#### [GIVEN EXERCISE]
Can you gather every line in the rows below that contains the string "pixels", copying each one in full? Case counts.

[start]

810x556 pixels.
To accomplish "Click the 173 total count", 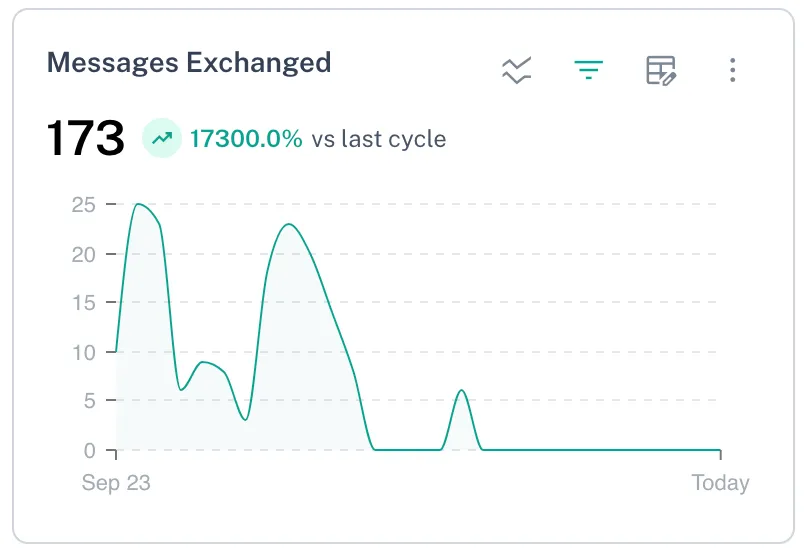I will [x=86, y=138].
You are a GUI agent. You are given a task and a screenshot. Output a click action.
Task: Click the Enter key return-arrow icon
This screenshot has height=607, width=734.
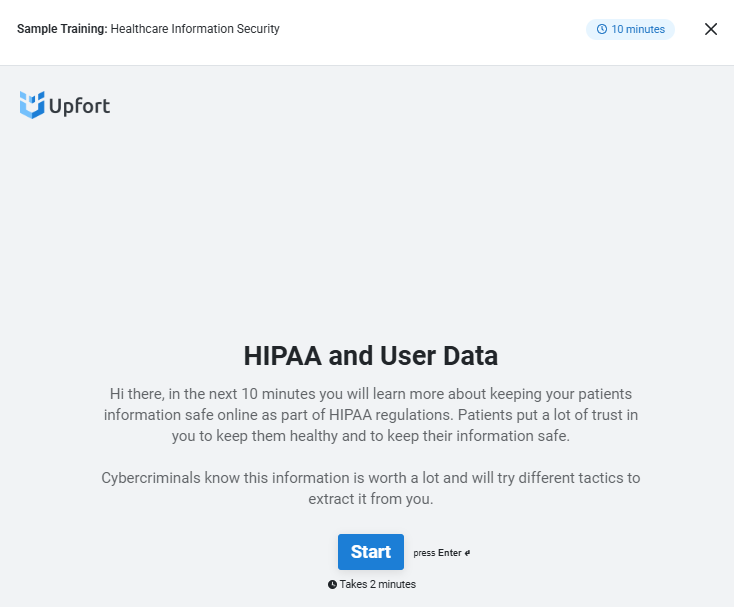coord(467,553)
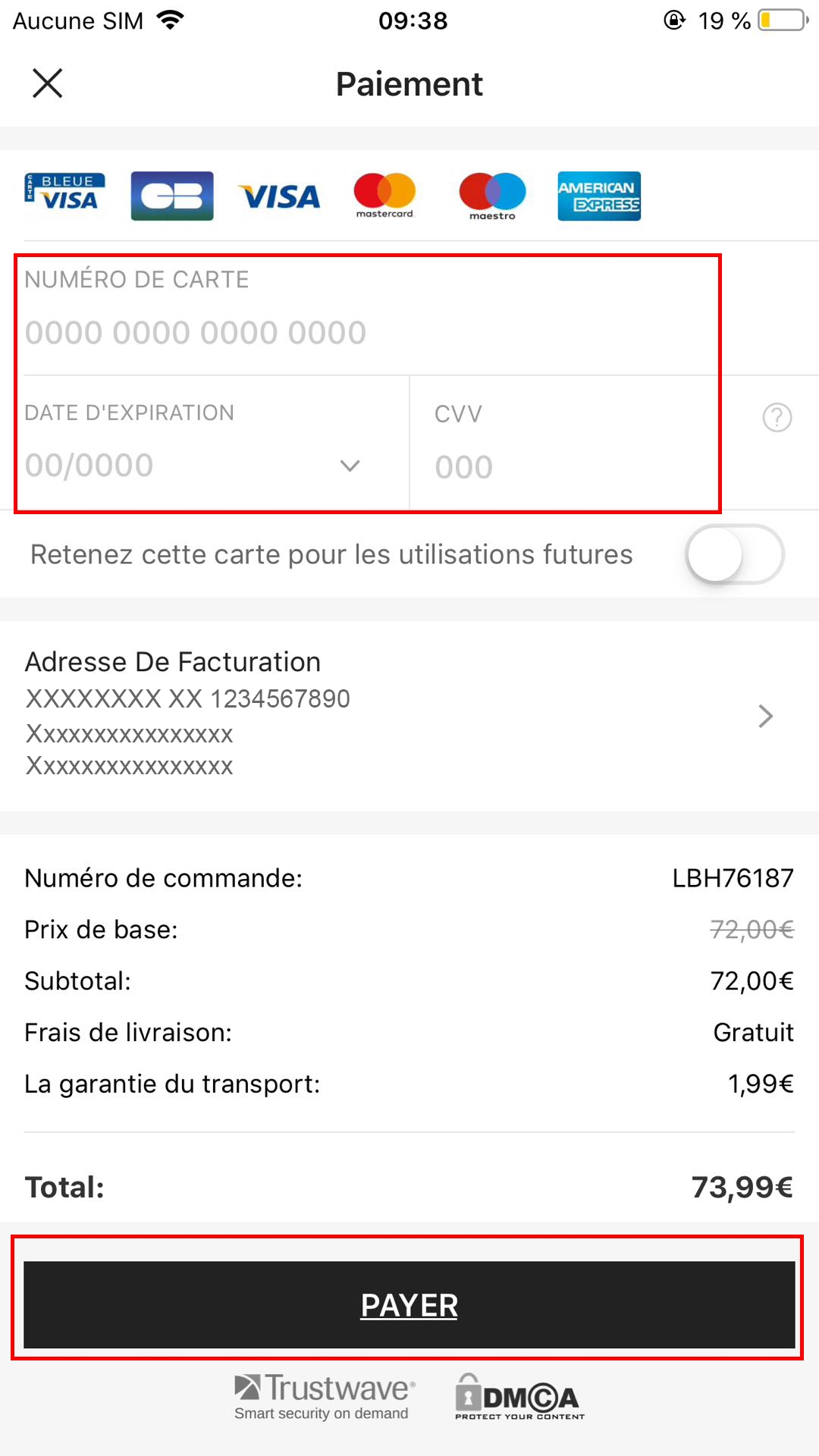The width and height of the screenshot is (819, 1456).
Task: Tap the Trustwave security badge
Action: click(x=325, y=1397)
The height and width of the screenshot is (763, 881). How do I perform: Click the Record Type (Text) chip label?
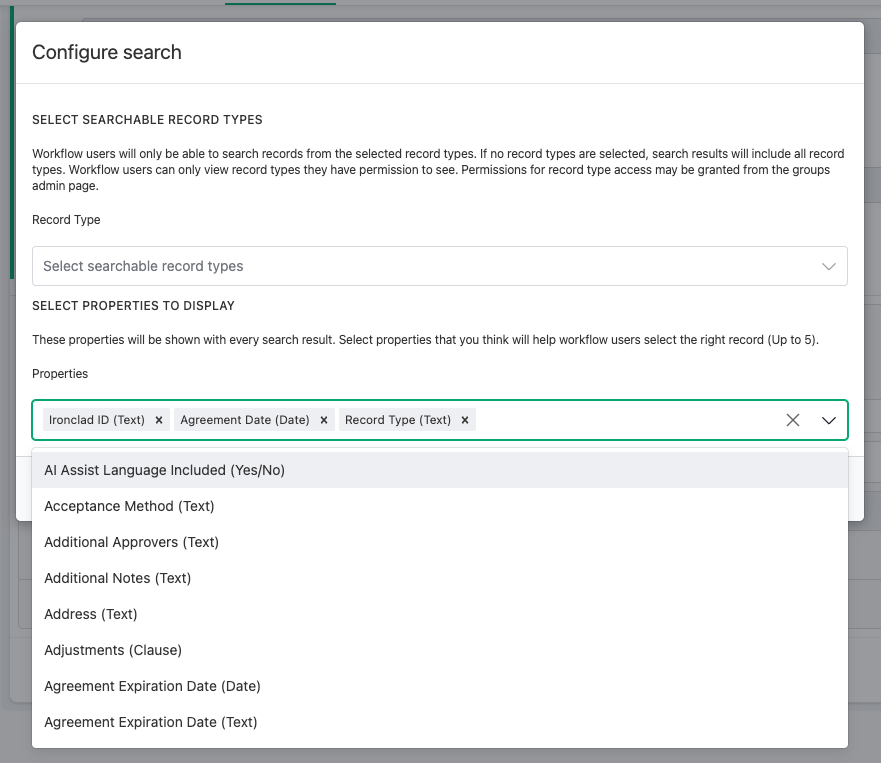(x=398, y=420)
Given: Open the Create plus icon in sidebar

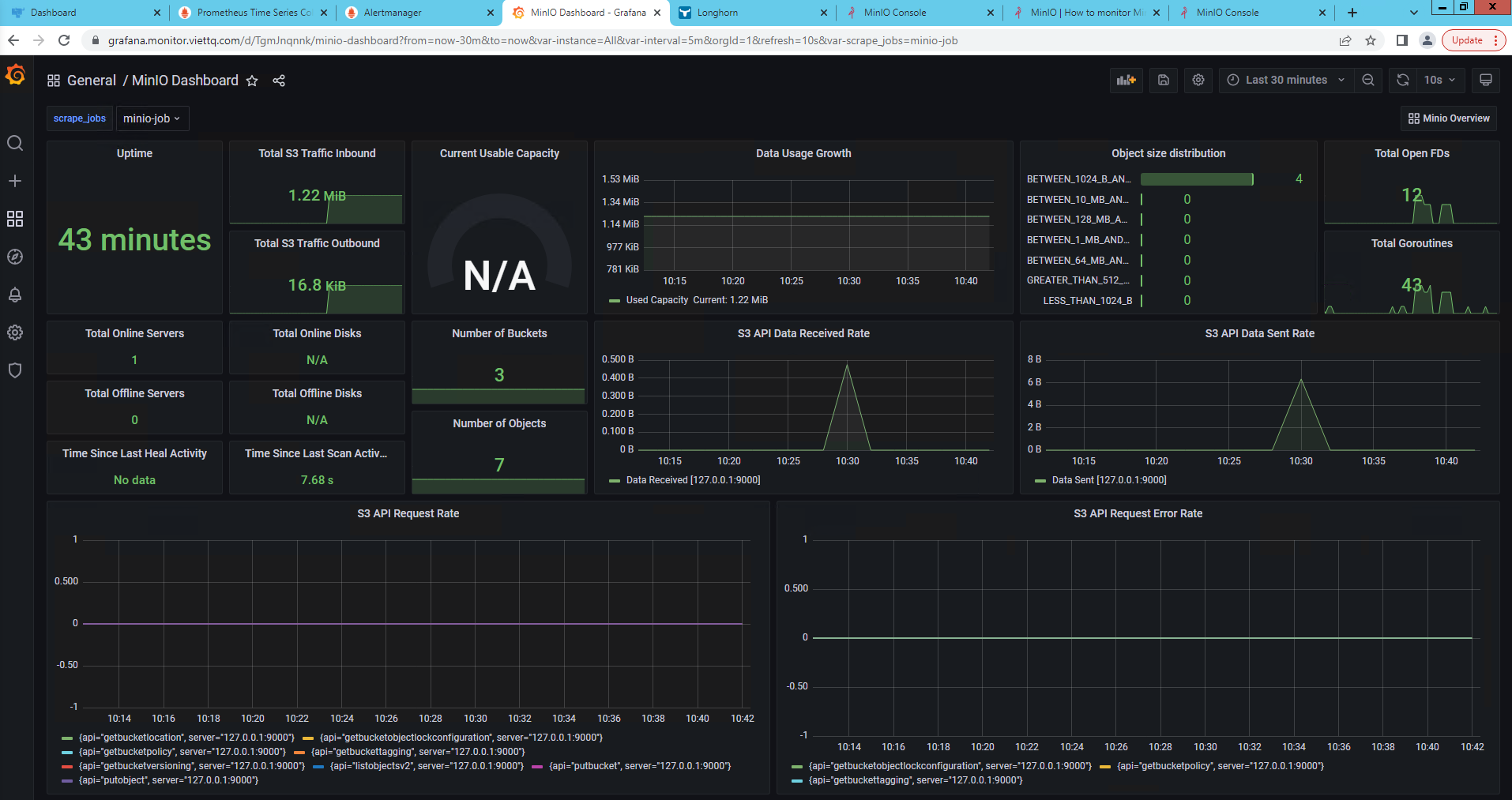Looking at the screenshot, I should (15, 180).
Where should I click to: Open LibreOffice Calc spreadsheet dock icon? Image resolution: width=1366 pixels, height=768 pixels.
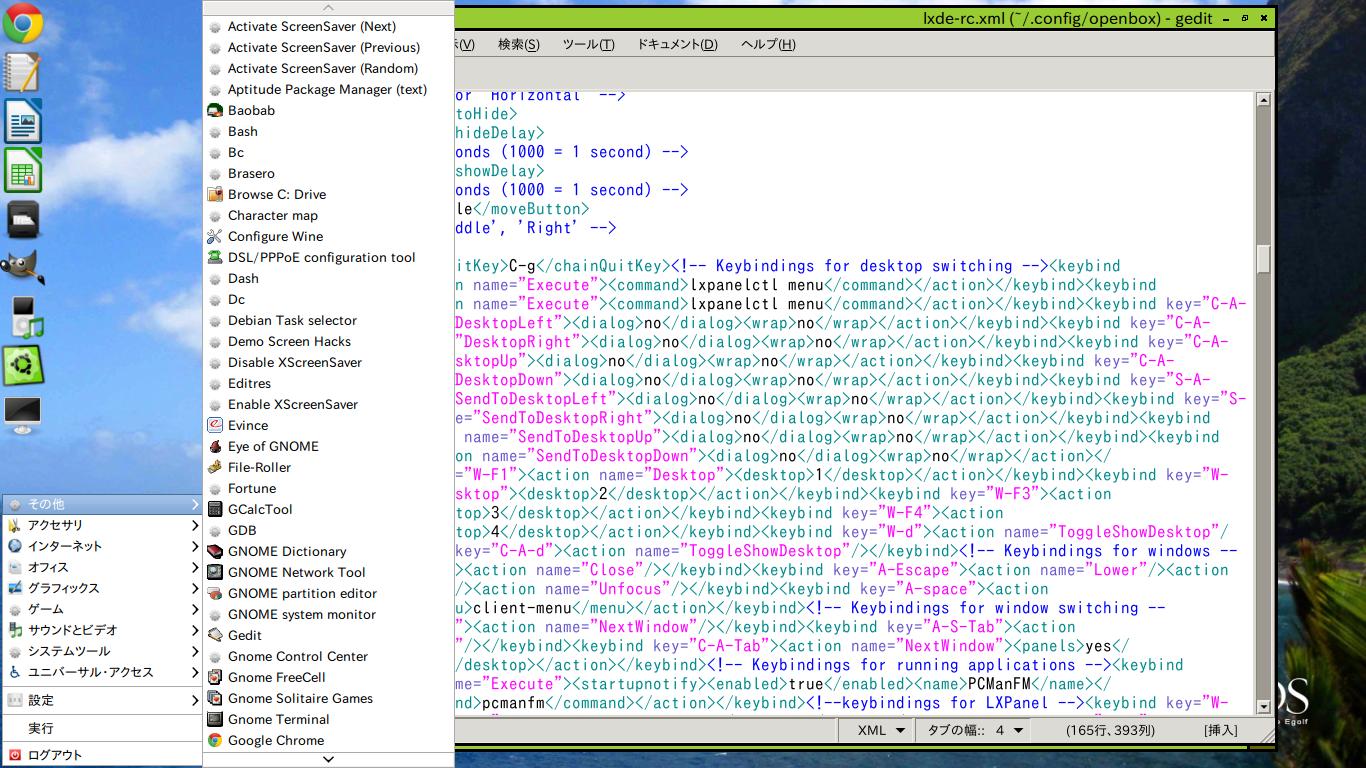pyautogui.click(x=23, y=170)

[end]

#### [EXERCISE RESPONSE]
810x556 pixels.
Where should I click to: Open LibreOffice Calc spreadsheet dock icon? Image resolution: width=1366 pixels, height=768 pixels.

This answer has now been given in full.